*Brief*: Reproduce exactly, and only, the lines of the material below running from the line bearing "1158x651 pixels. Task: Expand" through the line bearing "Given: Open the map scale dropdown". Leave any pictures out.

*Provided records*:
=-=-=-=-=

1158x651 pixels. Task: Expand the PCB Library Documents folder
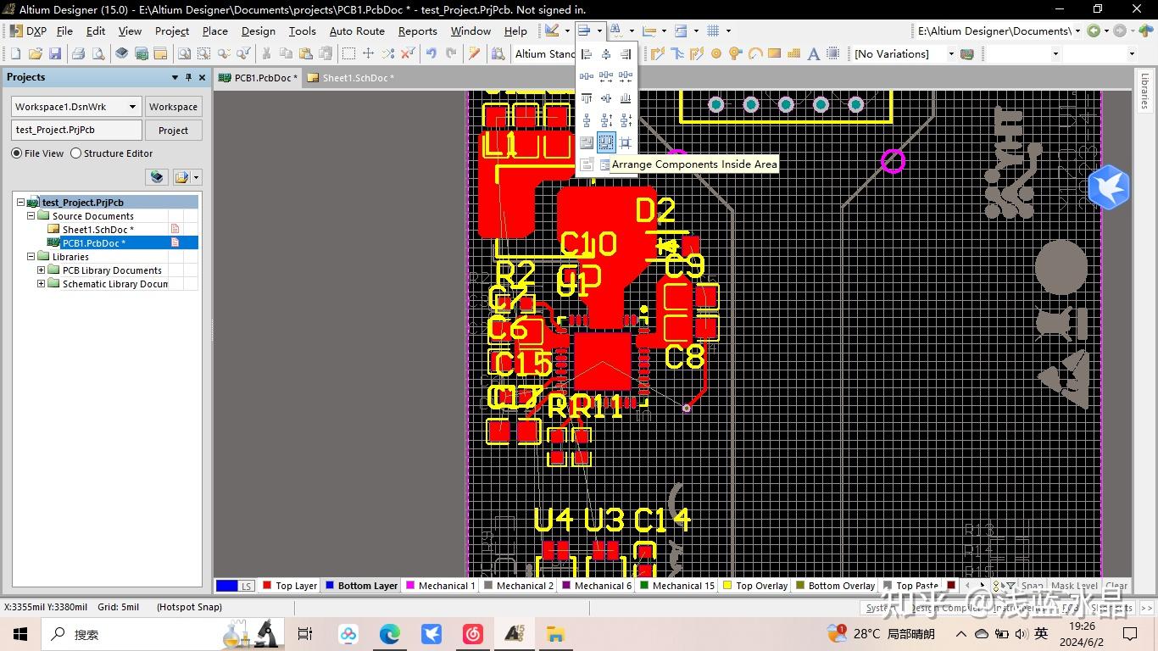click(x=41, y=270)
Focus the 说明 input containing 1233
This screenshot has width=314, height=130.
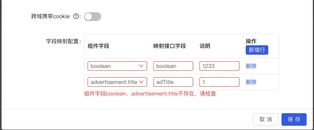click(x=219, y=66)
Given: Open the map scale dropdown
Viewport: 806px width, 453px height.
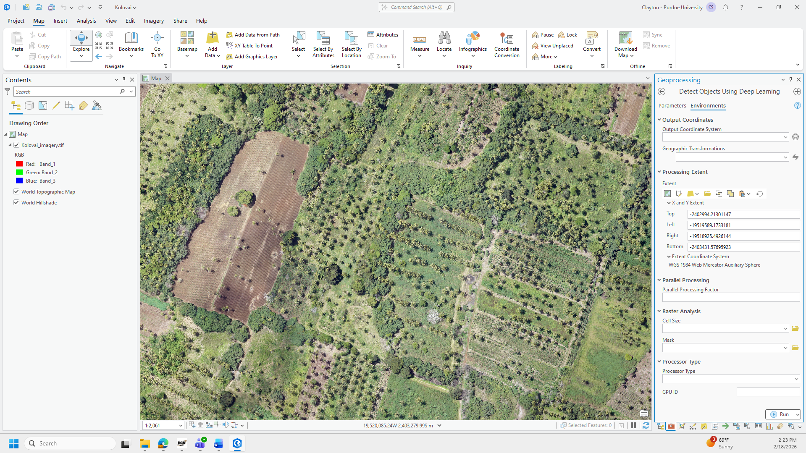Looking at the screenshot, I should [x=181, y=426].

=-=-=-=-=

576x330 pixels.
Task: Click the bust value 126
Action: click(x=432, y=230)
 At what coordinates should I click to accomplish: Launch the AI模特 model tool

=-=-=-=-=

*Result below*:
1158x651 pixels. Task: Expand the PCB Library Documents folder
click(x=41, y=270)
Focus the 说明 input containing 1233
This screenshot has width=314, height=130.
click(x=219, y=66)
Given: Open the map scale dropdown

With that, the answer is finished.